Functional insights into the activation mechanism of Ste20‐ related kinases

Heterologous expression of sea urchin ( Strongylocentrotus purpuratus ) OSR1 (suOSR1) cRNA with mouse WNK4 cRNA and mouse NKCC1 cRNA in Xenopus laevis oocytes activated the cotransporter indicating evolutionary conservation of the WNK4‐ OSR1‐NKCC signaling pathway. However, expression of a suOSR1 kinase mutated to confer constitutive activity did not result in stimulation of the cotransporter.

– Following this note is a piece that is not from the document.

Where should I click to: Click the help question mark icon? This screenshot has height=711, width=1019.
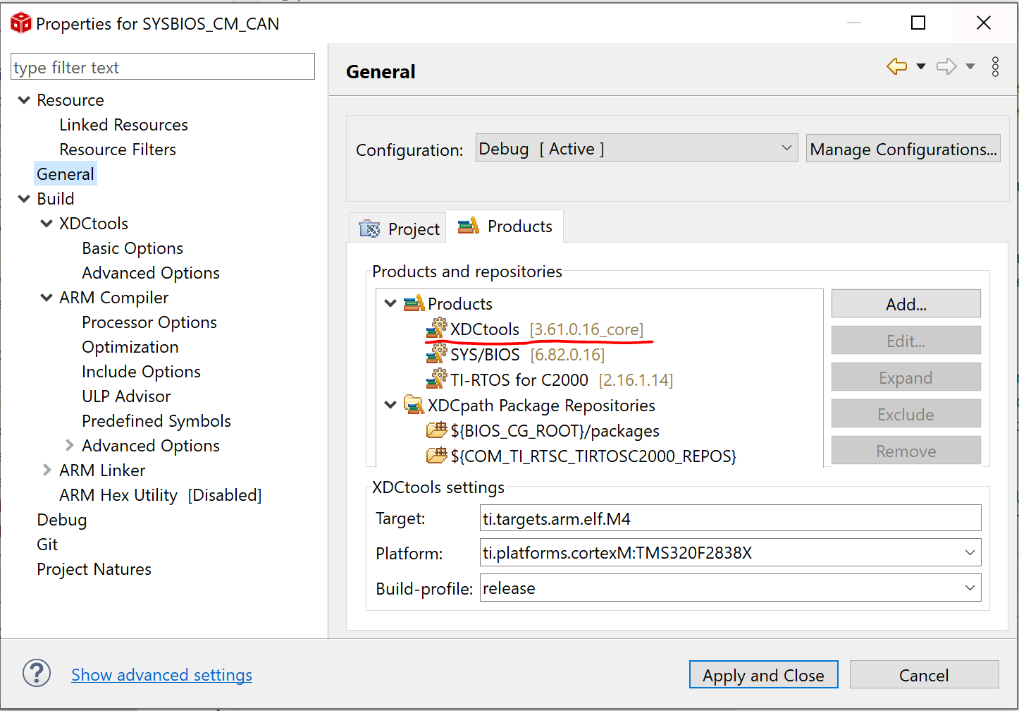[x=37, y=673]
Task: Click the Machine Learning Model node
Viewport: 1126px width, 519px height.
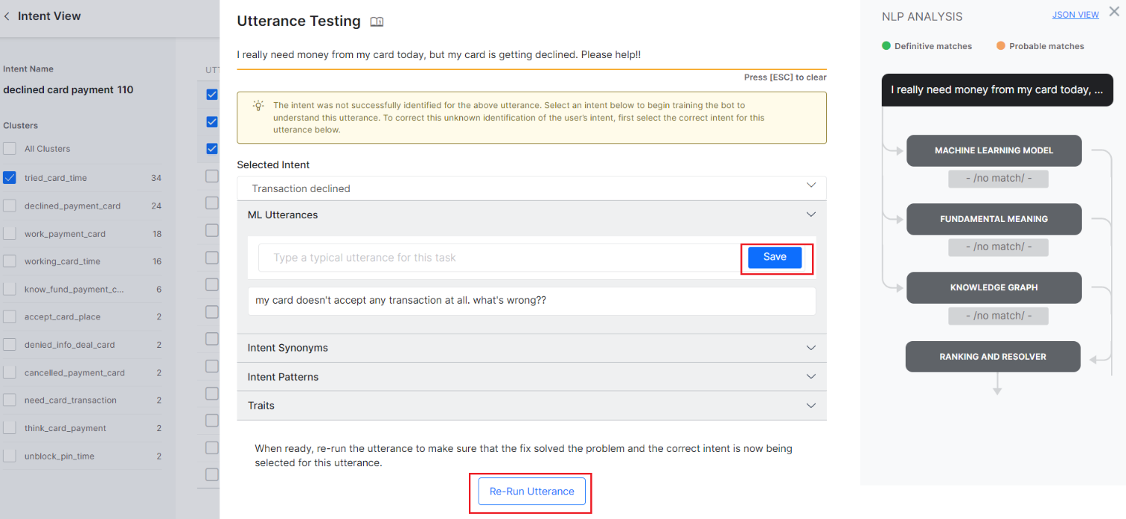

Using a chimeric strategy, we determined that both the mutated catalytic and regulatory domains of the suOSR1 kinase were functional, suggesting that the tertiary structure of full‐length mutated suOSR1 must somehow adopt an inactive conformation. In order to identify the regions or residues which lock the suOSR1 kinase in an inactive conformation, we created and tested several additional chimeras. Coexpression of these chimeras identified several regions in both the catalytic and regulatory domain of suOSR1 which prevented the kinase from acquiring an active conformation. Interestingly, non‐functional suOSR1 chimeras were able to activate mouse NKCC1 when a mouse scaffolding protein, Cab39, was co‐expressed. Chimeras and kinase stabilization with mouse Cab39 has provided some novel insights into the activation mechanism of the Ste20‐related kinases.